Sunday 27 April 2014

What about the silence in the archive?


So I spent a chunk of time this month at the National Archives of the United States in Maryland (above). And since one of this blog's purposes is to uncover some of the actual practical work of being a historian - its art and craft, rather than its theory - it's good to come clean about what we historians both do and don't find when we dive into these memory holes. 'Public Policy and the Past' always tries to come clean about being a historian: the times when we just don't have enough time to photocopy everything on our topic, or those days when we run out of inspiration and just flake out while transcribing some difficult handwriting (or the like).

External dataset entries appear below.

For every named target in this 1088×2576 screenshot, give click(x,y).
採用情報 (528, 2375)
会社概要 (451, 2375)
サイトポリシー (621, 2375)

This trip raised the question: what about the times when you don't find as much as you'd want? I began with a question: to what extent did the United States' Clean Water Acts of 1946, 1956 and 1965 owe to European models, and specifically Britain's attempts to survey and scrub its rivers and estuaries? To what extent was 'transnational policy learning' occuring, to use the ugly jargon of technical policy writing? Well, more than you'd think. There was lots in Washington's policy files on the Rhine, and the German environmental movement. Plenty on the Pacific and the deep ocean. More than you could easily read on developing countries' cleanup efforts - surprisingly. And some great vignettes - only little snippets, mind - about the (mistaken) belief that the Soviet state was powerful enough to prevent widespread pollution. But about Britain? Well, not so much. Quite a lot of good material on oil pollution, which'll be handy when I come to write about the Ocean Dumping Treaties of the early 1970s. Some good papers on international co-operation in the North Sea. But it wasn't exactly a treasure trove.

So - what to do? Write about the way in which the British had a surprisingly small influence, especially given their own self-image as scientific 'leaders of the world'? Or have another go, through some other archives. Well, for a while at least, it's got to be the latter. I might not have had enough time, or skill in this particular coalface, to tease out something that really is there. So it's back to the UK National Archives in Kew, off perhaps to the Irish National Archives, and through of course some personal papers (including those of Prime Minister Harold Wilson). Maybe there'll show me something that wasn't easily accessible in the papers of the Department of the Interior, the Environmental Protection Agency and the State Department.

But in the end nothing might come up. We might have to conclude (drum roll) that we don't know, and to the extent that we do, we can put up a sign saying only something very uncertain: 'we haven't found anything here'. And it's important to be clear that we have to be happy with that. Nothing might have survived; there may have been no policy contacts; and, most importantly of all, we might be forcing an impression of co-operation forged in an age of NGOs, environmental fervour and constant academic contact onto an era that didn't think in the same way.

It depends on the questions you take with you. As Joanna Bourke of Birkbeck has recently noted in an insightful talk at the British National Archives, our interests are in constant interaction with the materials before us. Now, in the hundredth year since the outbreak of the Great War, we're thinking a lot about the energies and the fears unleashed in that great crisis. Our interests in gender and emotion, so different from the concerns of historians in the inter-war or post-war periods, are shipped with us into the archival records we study. There's lots there, in her case, as she shows if you listen to the podcast. But other concerns that we've learned to think of as important might not have struck our forebears as worth forging - and, most importantly in terms of the archive's practicalities, preserving.

Bourke calls these the 'deafening silences that are often the historian's lot'. We have to accept them and chug on, contetedly or otherwise. But they're a frustrating part of the discipline.